_What you should do:_
Once you reach the line containing "Open the AUF Facebook page", copy it and every line after it exactly, through the end of the data below.

_Source records:_
+ + + + +

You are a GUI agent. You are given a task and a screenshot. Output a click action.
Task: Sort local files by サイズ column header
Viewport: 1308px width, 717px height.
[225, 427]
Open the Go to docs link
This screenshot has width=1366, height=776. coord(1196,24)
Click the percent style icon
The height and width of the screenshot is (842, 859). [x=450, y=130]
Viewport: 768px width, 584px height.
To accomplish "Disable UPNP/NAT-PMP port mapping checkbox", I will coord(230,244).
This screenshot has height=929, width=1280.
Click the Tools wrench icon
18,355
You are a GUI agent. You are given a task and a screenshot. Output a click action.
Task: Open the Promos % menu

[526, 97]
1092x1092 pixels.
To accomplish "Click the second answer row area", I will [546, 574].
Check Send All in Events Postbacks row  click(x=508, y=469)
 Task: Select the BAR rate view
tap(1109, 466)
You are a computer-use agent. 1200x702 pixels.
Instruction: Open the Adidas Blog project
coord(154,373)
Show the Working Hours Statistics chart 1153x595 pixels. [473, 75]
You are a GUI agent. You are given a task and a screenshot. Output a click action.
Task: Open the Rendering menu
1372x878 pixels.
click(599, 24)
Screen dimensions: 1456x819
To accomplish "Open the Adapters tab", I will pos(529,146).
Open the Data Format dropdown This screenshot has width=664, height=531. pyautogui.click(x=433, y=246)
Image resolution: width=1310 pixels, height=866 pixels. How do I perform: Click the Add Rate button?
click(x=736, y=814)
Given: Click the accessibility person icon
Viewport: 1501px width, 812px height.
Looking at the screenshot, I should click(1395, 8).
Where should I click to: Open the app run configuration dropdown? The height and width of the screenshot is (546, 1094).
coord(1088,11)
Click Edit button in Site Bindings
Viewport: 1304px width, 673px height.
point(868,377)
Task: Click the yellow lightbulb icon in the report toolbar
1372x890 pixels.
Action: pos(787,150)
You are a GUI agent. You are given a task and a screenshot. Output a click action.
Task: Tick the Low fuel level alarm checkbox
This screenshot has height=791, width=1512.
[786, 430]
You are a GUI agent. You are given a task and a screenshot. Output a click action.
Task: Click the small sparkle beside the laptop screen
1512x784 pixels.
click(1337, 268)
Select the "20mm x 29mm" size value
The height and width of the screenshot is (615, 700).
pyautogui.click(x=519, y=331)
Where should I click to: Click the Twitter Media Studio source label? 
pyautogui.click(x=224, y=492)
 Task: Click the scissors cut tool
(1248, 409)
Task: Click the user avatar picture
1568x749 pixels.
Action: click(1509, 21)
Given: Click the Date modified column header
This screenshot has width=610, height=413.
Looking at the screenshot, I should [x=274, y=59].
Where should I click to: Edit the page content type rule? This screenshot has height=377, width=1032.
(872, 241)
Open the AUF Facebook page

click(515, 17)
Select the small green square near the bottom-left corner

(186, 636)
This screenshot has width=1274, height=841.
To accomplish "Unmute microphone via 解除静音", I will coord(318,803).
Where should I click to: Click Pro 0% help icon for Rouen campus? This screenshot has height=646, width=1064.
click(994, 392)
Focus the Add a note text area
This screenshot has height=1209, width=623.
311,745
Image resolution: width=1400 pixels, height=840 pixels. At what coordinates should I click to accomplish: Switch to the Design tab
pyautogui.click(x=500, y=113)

+ + + + +

_Response for this exercise:_
Open the AUF Facebook page

click(515, 17)
Select the small green square near the bottom-left corner

(186, 636)
This screenshot has width=1274, height=841.
To accomplish "Unmute microphone via 解除静音", I will coord(318,803).
Where should I click to: Click Pro 0% help icon for Rouen campus? This screenshot has height=646, width=1064.
click(994, 392)
Focus the Add a note text area
This screenshot has height=1209, width=623.
311,745
Image resolution: width=1400 pixels, height=840 pixels. At what coordinates should I click to accomplish: Switch to the Design tab
pyautogui.click(x=500, y=113)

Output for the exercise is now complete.